The SLAC National Accelerator Laboratory invites applications for two faculty appointments in Accelerator Physics. This is an open rank search, with the level ranging from tenure-track Assistant Professor to Full Professor with tenure in the case of exceptionally qualified candidates. Applicants must have a Ph.D. (or equivalent) and demonstrated excellence in research in accelerator physics.
SLAC has a broad and vibrant accelerator R&D program in the following areas: a) a strong experimental and growing modeling effort in Plasma Wakefield and Dielectric Laser Acceleration; b) world renowned theoretical and experimental FEL R&D program; c) RF and mm-wave/THz high-power technology with applications to accelerators, FEL and compact light sources, and material technologies for accelerators including new SC materials, cathodes and engineered high gradient materials; d) strong competency in beam physics and computation, including advanced accelerator computation and machine learning for SLAC’s operating and test facilities; e) a growing program in ultra-bright electron injectors in pursuit of transformational advances in electron beam brightness to enable and expand the scientific capabilities of X-ray and electron scattering instruments, and enable novel applications such as shorter wavelength FELs, single-shot UEM, fs-nanodiffraction, high average flux Compton and compact light sources.
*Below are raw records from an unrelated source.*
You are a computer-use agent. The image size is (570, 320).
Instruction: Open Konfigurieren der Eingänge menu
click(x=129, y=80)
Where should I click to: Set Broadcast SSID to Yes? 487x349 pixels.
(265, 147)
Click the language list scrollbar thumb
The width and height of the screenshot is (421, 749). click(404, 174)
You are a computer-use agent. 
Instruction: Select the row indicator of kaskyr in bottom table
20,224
SLAC operates a number of user facilities including LCLS, the world’s first X-ray laser, the SSRL synchrotron light source, and until recently FACET, a Plasma Wakefield Acceleration (PWFA) and advanced accelerator R&D facility. In addition, SLAC is constructing LCLS-II, the first CW SRF X-ray FEL, and FACET-II, as follow-on to FACET.
The successful candidate or candidates are expected to conduct an outstanding research program based on these facilities and provide scientific leadership for existing or new efforts in accelerator physics. We expect the successful candidate to be, or become, a world leader in their area of expertise.
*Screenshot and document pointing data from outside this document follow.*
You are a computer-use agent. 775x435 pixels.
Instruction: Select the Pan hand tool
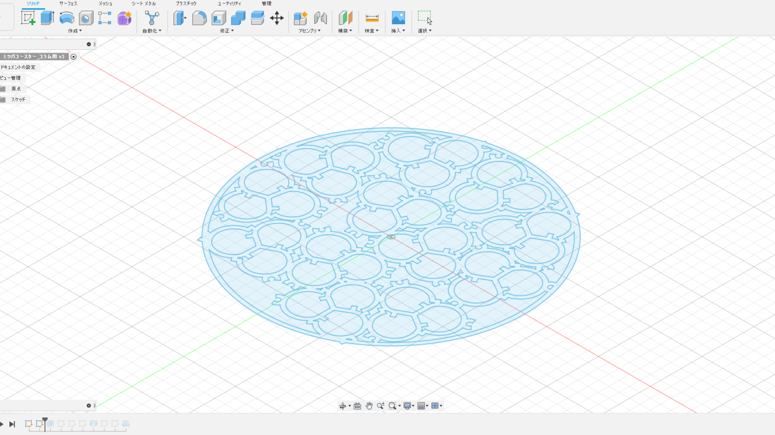point(369,406)
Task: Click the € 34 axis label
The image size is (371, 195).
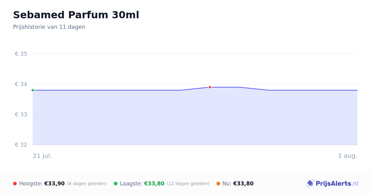Action: click(21, 84)
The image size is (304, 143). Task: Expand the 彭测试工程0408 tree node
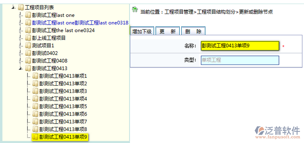point(20,61)
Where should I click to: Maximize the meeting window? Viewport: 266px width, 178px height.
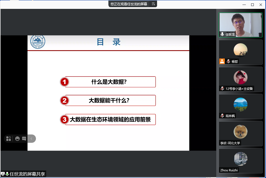point(252,5)
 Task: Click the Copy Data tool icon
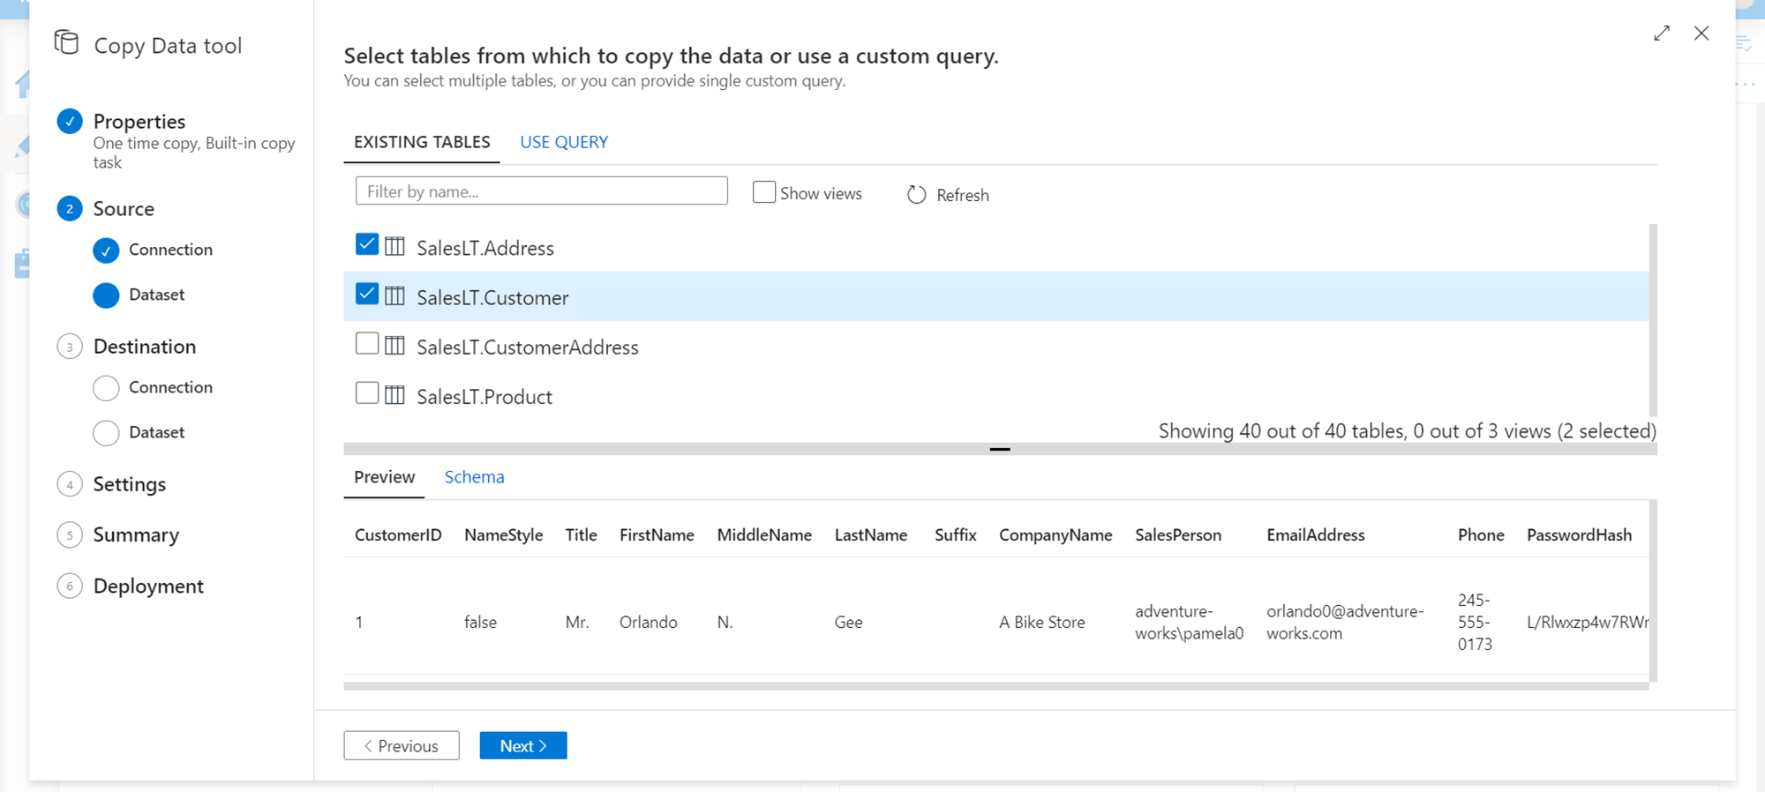point(66,42)
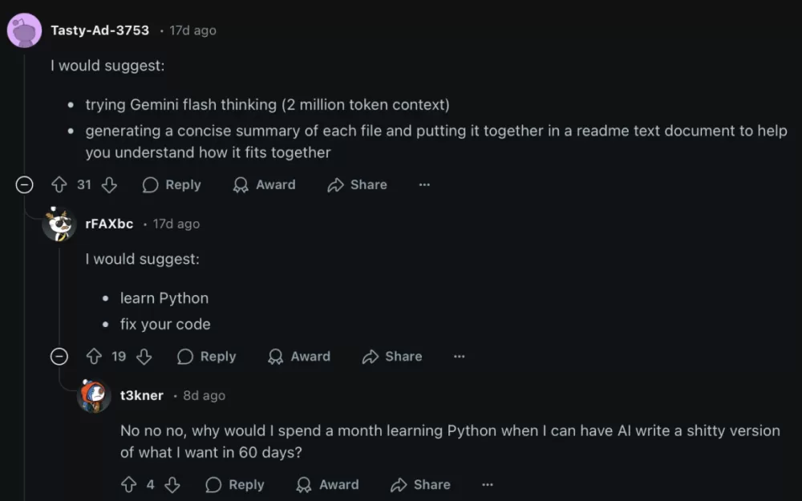Viewport: 802px width, 501px height.
Task: Click t3kner's avatar image
Action: click(x=95, y=396)
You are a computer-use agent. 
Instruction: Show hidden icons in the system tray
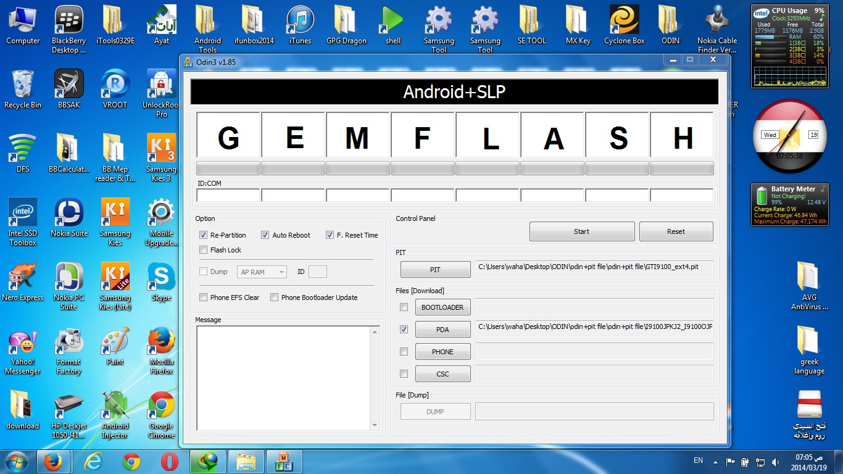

A SLAC professor is a member of the academic council of Stanford University, and is expected to serve as an educator. SLAC professors have the opportunity to teach classes in the Physics Department, Applied Physics Department, and other engineering and science departments, to serve as PhD advisors to Stanford graduate students, and to mentor undergraduate students, as well as supervising postdoctoral research associates and other junior colleagues. SLAC also expects its faculty to help in advancing the lab's future and ensuring its success.
Applications must include a curriculum vitae, a publication list, a statement of research interests, a research plan, and arrange to have 4 letters of recommendation sent to Academic Jobs Online. Applicants should submit the required application materials online through https://academicjobsonline.org/ajo/jobs/9298 . Questions should be directed to the Chair of the Search Committee, Professor Aaron Lindenberg, by email (firstname.lastname@example.org) or to the Search Administrator, Jessica Negrette (email@example.com). Applications will be accepted until the position is filled, but must be received by October 1, 2017 to ensure full consideration.
Stanford University is an equal opportunity employer and is committed to increasing the diversity of its faculty. It welcomes nominations of and applications from women, members of minority groups, protected veterans and individuals with disabilities, as well as from others who would bring additional dimensions to the university’s research, teaching and clinical missions.
SLAC National Accelerator Laboratory is one of 10 Department of Energy (DOE) Office of Science laboratories and is operated by Stanford University on behalf of the DOE. Since its opening in 1962, SLAC has been helping create the future. We built the world’s longest particle accelerator, discovered some of the fundamental building blocks of matter and created the first website in North America.
...Our top-notch research facilities attract thousands of scientists from all over the world each year. Along with our own staff scientists, they’re working to discover new drugs for healing, new materials for electronics and new ways to produce clean energy and clean up the environment.
SLAC’s revolutionary X-ray laser is revealing intimate details of atoms and chemical reactions and making stop-motion movies of this tiny realm, with the goal of doing the same for living cells.
Our scientists are also exploring the cosmos, from the origin of the universe to the nature of dark energy, and developing the smaller, more efficient particle accelerators of the future.
Four Nobel prizes have been awarded for work at SLAC, and more than 1,000 scientific papers are published each year based on research at the lab. As our second half-century unfolds, we’re just getting started.